To register source/sinks handlers for each dependency we just need to create a dict with an entry for every dependency a step has.

dependencies = {
    "label_binarizer": [loader(path), writer(path)]
}

Both loader and writer should be lazy functions, so that we are able to lock in the necessary parameters, e.g. path, without actually invoking the function. There should be a helper decorator to perform exactly this:

@lazy
def loader(path):
    with open(path, 'rb') as f:
        return pickle.load(f)

@lazy
def writer(path, model):
    with open(path, 'wb') as f:
        pickle.dump(model, f)

We could then pass these handlers to the lifting decorator:

@node(dm=dependencies)
def step_dummify(df, col, outputcol, sparse=False, label_binarizer: None):
    """
    Binarize labels in a one-vs-all fashion.
    By default the return is given in a dense represententation.
    If a sparse representation is required, set sparse='True'
    """
    if not label_binarizer:
      enc = LabelBinarizer(sparse_output=sparse)
      enc.fit(df[col])

    df.loc[:, outputcol] = pd.Series(map(str, enc.transform(df[col])))

    return df, label_binarizer

Now this step has one source/sink pair handling the LabelBinarizer dependency.

Furthermore we should be able to load all of the registered dependencies of a pipeline (calling all of the source nodes):

pipeline_ = pipeline.lock_dependencies()

By making use of currying, a new pipeline should be derived by rebinding all of the dependencies for each step (by making use of the rebind operator).

On the other hand, we should have a way of running the pipeline while ensuring that the sink nodes will be called. fit is an appropriate name in this case.

pipeline.fit(df)

When running in fit node, the calculated dependencies are passed to the respective sink nodes, that can execute arbitrary code, e.g. persisting on disk.

Just with the use of functions we could create a mechanism to manage step’s dependencies.

Validations

When a data scientist is writing transformations, is not obvious which exceptions should be raised in case the input signal does not meets the requirements. Validation should be lifted to the dataflow layer, at leats for the more imperative part of it.
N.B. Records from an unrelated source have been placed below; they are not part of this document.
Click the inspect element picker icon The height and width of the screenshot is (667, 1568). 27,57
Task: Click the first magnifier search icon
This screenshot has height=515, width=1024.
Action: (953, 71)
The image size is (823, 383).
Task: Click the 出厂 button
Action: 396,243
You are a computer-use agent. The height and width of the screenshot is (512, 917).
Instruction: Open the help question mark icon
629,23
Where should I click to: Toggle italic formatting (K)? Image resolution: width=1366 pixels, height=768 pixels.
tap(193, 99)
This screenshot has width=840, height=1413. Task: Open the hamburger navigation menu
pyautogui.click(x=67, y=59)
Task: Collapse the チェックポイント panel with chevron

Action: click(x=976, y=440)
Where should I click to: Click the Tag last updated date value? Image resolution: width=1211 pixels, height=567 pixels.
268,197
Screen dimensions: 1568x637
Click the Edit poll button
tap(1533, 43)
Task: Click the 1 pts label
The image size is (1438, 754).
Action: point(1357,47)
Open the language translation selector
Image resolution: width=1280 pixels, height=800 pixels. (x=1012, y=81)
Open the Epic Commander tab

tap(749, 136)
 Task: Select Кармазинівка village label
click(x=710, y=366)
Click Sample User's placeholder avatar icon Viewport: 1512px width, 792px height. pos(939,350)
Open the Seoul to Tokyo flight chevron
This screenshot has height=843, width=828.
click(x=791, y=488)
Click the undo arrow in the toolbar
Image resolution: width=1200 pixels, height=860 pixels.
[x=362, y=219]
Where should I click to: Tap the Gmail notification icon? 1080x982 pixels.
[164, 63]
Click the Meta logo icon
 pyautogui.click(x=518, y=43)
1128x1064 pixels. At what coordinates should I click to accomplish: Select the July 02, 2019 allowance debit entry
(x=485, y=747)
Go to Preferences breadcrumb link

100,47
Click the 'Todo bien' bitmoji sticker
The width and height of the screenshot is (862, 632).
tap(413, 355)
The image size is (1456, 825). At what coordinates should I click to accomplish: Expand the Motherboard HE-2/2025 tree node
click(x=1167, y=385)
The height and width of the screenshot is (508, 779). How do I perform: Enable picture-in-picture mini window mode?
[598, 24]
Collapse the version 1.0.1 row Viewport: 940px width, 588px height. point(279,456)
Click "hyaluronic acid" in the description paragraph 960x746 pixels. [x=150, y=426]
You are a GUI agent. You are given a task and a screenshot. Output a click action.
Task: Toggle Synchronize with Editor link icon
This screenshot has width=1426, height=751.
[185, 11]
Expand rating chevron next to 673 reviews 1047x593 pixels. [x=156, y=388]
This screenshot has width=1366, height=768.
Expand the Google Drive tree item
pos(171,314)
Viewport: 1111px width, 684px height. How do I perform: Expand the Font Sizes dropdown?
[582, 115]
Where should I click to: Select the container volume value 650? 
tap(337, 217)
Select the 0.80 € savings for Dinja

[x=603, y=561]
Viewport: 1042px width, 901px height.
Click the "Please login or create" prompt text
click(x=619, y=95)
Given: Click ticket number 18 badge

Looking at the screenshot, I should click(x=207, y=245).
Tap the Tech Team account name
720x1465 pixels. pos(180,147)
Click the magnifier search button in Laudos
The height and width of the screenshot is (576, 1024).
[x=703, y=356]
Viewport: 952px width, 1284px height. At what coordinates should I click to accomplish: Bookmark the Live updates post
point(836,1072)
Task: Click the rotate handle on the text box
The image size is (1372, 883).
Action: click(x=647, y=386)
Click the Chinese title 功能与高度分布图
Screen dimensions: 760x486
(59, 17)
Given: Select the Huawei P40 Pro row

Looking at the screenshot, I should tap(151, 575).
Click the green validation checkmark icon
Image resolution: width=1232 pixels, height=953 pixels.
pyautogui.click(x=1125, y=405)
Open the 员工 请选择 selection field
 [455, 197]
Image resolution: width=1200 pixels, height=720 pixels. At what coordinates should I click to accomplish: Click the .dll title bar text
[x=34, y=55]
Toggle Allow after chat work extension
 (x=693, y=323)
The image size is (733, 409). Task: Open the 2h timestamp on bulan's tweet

Each step should be able to receive a set of constraints which the input signal must respect in order to proceed the execution flow. Each constraint should be a predicate of the form (InputSignal) -> Boolean.

Given some validations:

def has_language(df):
    return 'language' in df.columns

def has_min_size(df):
    return df.shape[0] > 100

We should be able to add validations to any node

@node(val=[has_language, has_min_size])
def step(df, col):
  pass

This is a form of a gate node

MLpip

This node controls the passage of a signal to a certain node. If the validation check fails, the signal is blocked.

Conclusion

The purposed design pattern makes minimal use of classes. Just two in fact: Stage and Pipeline, which are merely used for keeping together computations that are logically related. Everything else is done using functions which highly facilitates testing and makes the code more readable and manageable.

Keeping data transformations in their natural form, as functions, bring us one step closer to our desired goal: just focus on the data transformations. Also the fact that each computational node, by definition, performs an opaque transformation, leads to a design that is naturally framework-agnostic.